▸ **How to complete this task**:
Below are some records. Copy every line in them that holds "agent".

▸ **Record excerpts**:
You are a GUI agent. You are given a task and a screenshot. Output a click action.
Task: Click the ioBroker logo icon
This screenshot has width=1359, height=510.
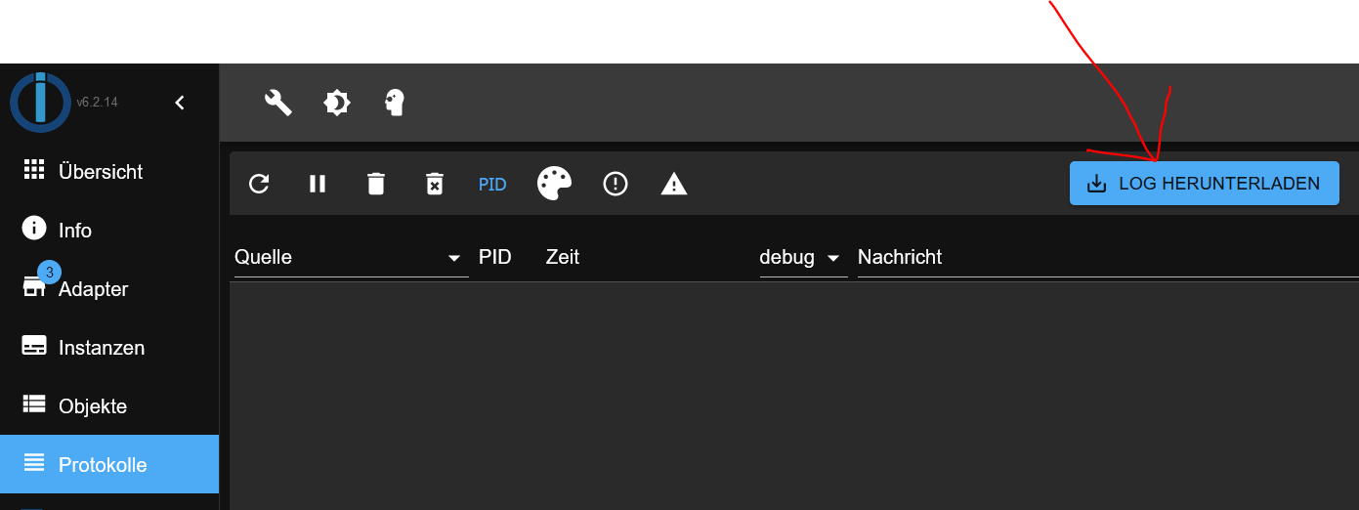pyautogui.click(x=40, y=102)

---

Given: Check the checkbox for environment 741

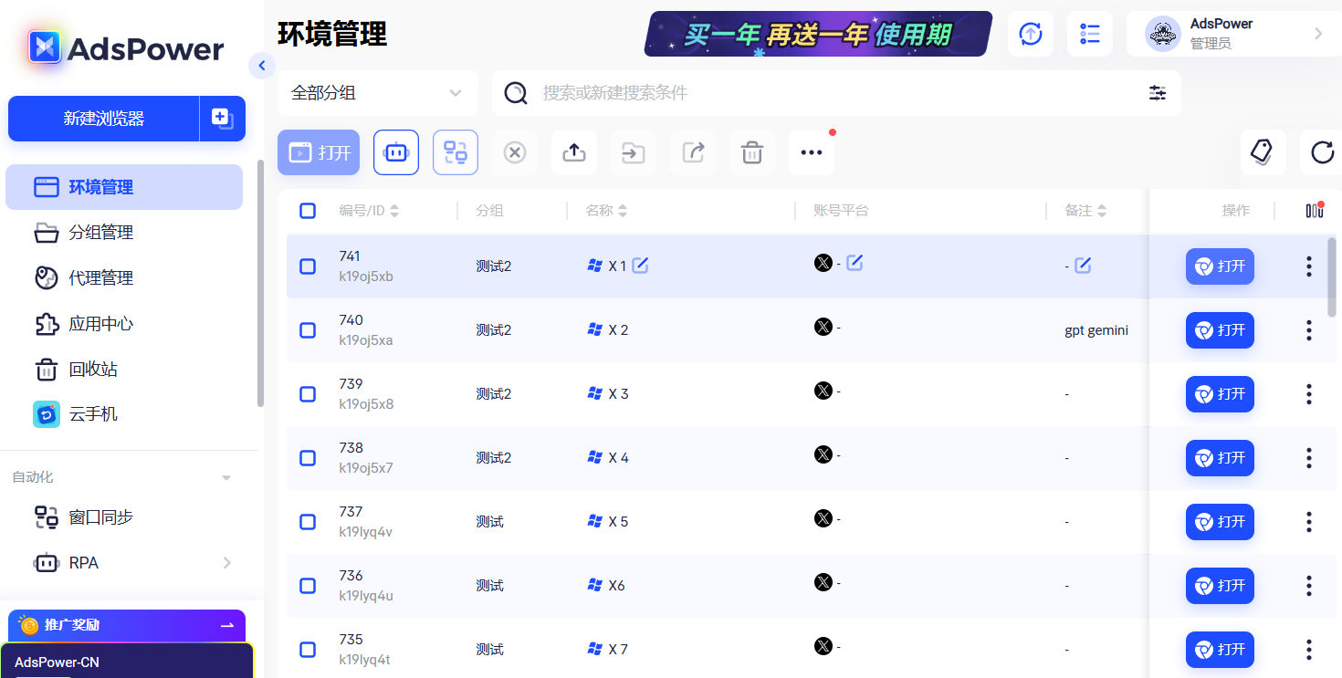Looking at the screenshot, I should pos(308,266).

--

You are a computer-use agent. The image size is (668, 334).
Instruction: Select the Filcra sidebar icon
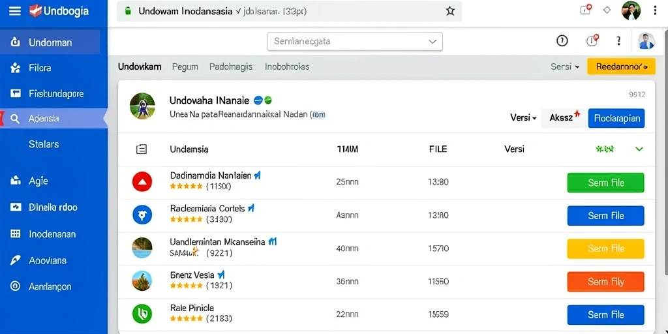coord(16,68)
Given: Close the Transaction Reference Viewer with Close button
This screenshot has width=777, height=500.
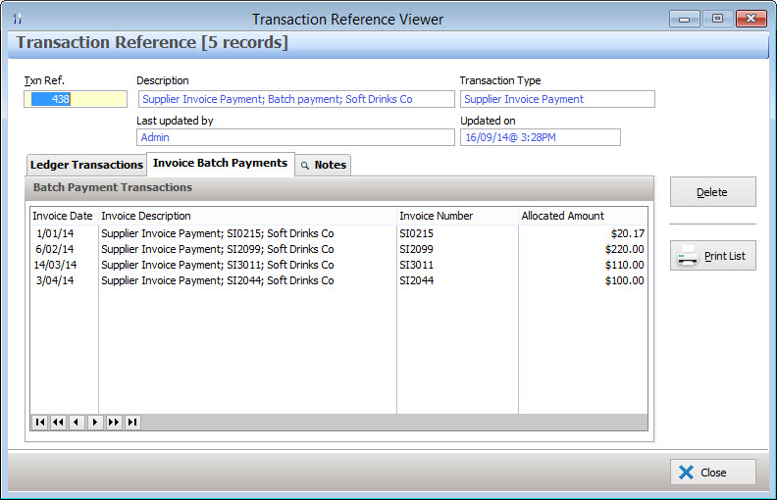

▸ **Result below**:
You are a GUI agent. You are given a task and a screenshot. Output a click action.
You are a computer-use agent. The image size is (668, 334).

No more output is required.